Haobo Huang, Jianan Li, Hongbin Fan, Zhifu Zhao, Yangtao Zhou

Published: 01 Jan 2024, Last Modified: 15 May 2025PRCV (7) 2024EveryoneRevisionsBibTeXCC BY-SA 4.0

Abstract: Self-supervised action recognition plays a crucial role by enabling machines to understand and interpret human actions without the need for numerous human-annotated labels. Contrastive learning, which compels the model to focus on discriminative features by constructing positive and negative sample pairs, is a highly effective method for achieving self-supervised action recognition.
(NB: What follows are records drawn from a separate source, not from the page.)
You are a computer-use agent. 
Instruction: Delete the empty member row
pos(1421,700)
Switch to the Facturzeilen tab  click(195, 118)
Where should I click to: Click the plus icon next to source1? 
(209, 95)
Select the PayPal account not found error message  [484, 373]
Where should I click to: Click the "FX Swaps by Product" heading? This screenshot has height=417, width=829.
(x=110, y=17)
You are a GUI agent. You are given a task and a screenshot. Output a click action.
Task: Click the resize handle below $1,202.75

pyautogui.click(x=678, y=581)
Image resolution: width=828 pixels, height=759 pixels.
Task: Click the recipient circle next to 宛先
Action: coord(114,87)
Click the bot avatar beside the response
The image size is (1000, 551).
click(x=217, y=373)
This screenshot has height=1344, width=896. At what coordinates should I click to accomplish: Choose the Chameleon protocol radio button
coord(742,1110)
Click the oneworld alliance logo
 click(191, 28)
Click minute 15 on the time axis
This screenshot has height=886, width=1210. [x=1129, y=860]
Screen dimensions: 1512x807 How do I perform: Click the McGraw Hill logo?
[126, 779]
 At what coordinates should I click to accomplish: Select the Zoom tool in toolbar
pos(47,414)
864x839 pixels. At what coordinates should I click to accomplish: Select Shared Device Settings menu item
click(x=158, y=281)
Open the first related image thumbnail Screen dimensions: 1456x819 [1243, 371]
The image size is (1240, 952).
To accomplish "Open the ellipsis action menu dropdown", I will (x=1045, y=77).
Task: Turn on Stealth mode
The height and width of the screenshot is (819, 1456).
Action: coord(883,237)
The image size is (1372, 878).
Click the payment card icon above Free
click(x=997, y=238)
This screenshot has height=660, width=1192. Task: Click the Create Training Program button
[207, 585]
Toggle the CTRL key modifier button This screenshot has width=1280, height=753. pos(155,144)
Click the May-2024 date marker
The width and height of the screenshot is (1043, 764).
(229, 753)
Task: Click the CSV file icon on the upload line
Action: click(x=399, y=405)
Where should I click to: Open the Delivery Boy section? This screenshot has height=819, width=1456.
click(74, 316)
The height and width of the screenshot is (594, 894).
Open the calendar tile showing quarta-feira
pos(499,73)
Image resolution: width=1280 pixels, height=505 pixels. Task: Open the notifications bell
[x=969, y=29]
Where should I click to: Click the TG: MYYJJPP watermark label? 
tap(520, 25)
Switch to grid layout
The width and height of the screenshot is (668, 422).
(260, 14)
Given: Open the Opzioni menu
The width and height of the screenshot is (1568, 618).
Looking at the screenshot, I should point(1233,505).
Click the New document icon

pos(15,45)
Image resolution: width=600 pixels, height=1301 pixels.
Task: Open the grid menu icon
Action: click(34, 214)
In contrastive learning, existing models focus on designing various augmentation methods and simply applying a fixed combination of these augmentations to generate the sample pairs. Nevertheless, there are two primary concerns associated with these methods: (1) The contentious strong augmentation could distort the structure of skeleton data and lead to semantic distortion. (2) Existing methods often apply augmentations uniformly, ignoring the unique characteristics of each augmentation technique. To address these problems, we propose the Dynamic Individual-to-integrateD Augmentation (DIDA) framework. This framework is designed with an innovative dual-phase structure. In the first phase, a close-loop feedback structure is applied to handle each augmentation separately and adjust their intensities dynamically based on immediate results. In the second phase, individual-to-integrated augmentation strategy with multi-level contrastive learning is designed to further enhance the feature representation ability of the model. Extensive experiments show that the proposed DIDA outperforms current state-of-the-art methods on the NTU60 and NTU120 datasets.